INPUT DATA »
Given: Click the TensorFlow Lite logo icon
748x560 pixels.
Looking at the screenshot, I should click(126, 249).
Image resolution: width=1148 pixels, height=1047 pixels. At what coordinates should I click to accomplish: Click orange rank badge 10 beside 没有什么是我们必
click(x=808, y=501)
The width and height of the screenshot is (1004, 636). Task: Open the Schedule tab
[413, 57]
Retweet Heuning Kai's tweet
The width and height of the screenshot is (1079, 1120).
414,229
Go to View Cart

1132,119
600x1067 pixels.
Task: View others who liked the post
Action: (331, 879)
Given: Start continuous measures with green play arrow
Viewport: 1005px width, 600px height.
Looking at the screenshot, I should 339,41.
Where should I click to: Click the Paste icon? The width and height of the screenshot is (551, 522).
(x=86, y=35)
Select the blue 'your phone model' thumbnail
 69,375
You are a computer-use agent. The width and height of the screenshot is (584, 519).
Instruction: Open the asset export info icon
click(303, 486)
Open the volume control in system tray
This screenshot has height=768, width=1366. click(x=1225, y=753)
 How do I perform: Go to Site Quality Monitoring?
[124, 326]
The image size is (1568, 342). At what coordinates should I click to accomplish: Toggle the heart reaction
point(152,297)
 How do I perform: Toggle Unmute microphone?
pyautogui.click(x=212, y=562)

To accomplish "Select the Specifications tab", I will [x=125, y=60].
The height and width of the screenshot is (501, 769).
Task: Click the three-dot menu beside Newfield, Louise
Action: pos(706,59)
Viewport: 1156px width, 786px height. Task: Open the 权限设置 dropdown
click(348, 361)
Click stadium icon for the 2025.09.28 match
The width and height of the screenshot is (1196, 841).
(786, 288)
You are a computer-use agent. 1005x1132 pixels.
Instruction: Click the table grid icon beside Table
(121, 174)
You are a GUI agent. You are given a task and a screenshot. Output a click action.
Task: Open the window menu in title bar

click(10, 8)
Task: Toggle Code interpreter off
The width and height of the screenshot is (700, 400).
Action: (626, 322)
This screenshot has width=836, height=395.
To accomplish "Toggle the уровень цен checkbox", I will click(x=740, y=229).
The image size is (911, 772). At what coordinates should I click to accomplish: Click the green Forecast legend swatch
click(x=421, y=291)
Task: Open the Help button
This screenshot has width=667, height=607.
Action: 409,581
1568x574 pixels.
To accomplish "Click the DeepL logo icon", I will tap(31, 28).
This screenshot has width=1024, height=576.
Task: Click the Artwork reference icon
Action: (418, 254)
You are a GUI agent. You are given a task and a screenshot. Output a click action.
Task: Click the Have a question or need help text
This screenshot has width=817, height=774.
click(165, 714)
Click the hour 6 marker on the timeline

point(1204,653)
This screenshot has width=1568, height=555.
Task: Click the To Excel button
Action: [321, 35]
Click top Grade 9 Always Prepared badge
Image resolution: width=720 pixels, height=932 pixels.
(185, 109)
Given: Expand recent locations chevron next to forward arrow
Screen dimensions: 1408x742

WORK INSTRUCTION » Line by line, transcribe the material above without leaving anything out.

REPLY TO THE TASK »
Given: Click the TensorFlow Lite logo icon
748x560 pixels.
Looking at the screenshot, I should click(126, 249).
Image resolution: width=1148 pixels, height=1047 pixels. At what coordinates should I click to accomplish: Click orange rank badge 10 beside 没有什么是我们必
click(x=808, y=501)
The width and height of the screenshot is (1004, 636). Task: Open the Schedule tab
[413, 57]
Retweet Heuning Kai's tweet
The width and height of the screenshot is (1079, 1120).
414,229
Go to View Cart

1132,119
600x1067 pixels.
Task: View others who liked the post
Action: (331, 879)
Given: Start continuous measures with green play arrow
Viewport: 1005px width, 600px height.
Looking at the screenshot, I should 339,41.
Where should I click to: Click the Paste icon? The width and height of the screenshot is (551, 522).
(x=86, y=35)
Select the blue 'your phone model' thumbnail
 69,375
You are a computer-use agent. The width and height of the screenshot is (584, 519).
Instruction: Open the asset export info icon
click(303, 486)
Open the volume control in system tray
This screenshot has height=768, width=1366. click(x=1225, y=753)
 How do I perform: Go to Site Quality Monitoring?
[124, 326]
The image size is (1568, 342). At what coordinates should I click to accomplish: Toggle the heart reaction
point(152,297)
 How do I perform: Toggle Unmute microphone?
pyautogui.click(x=212, y=562)

To accomplish "Select the Specifications tab", I will [x=125, y=60].
The height and width of the screenshot is (501, 769).
Task: Click the three-dot menu beside Newfield, Louise
Action: pos(706,59)
Viewport: 1156px width, 786px height. Task: Open the 权限设置 dropdown
click(348, 361)
Click stadium icon for the 2025.09.28 match
The width and height of the screenshot is (1196, 841).
(786, 288)
You are a computer-use agent. 1005x1132 pixels.
Instruction: Click the table grid icon beside Table
(121, 174)
You are a GUI agent. You are given a task and a screenshot. Output a click action.
Task: Open the window menu in title bar

click(10, 8)
Task: Toggle Code interpreter off
The width and height of the screenshot is (700, 400).
Action: (626, 322)
This screenshot has width=836, height=395.
To accomplish "Toggle the уровень цен checkbox", I will click(x=740, y=229).
The image size is (911, 772). At what coordinates should I click to accomplish: Click the green Forecast legend swatch
click(x=421, y=291)
Task: Open the Help button
This screenshot has width=667, height=607.
Action: 409,581
1568x574 pixels.
To accomplish "Click the DeepL logo icon", I will tap(31, 28).
This screenshot has width=1024, height=576.
Task: Click the Artwork reference icon
Action: (418, 254)
You are a GUI agent. You are given a task and a screenshot. Output a click action.
Task: Click the Have a question or need help text
This screenshot has width=817, height=774.
click(165, 714)
Click the hour 6 marker on the timeline

point(1204,653)
This screenshot has width=1568, height=555.
Task: Click the To Excel button
Action: [321, 35]
Click top Grade 9 Always Prepared badge
Image resolution: width=720 pixels, height=932 pixels.
(185, 109)
Given: Expand recent locations chevron next to forward arrow
Screen dimensions: 1408x742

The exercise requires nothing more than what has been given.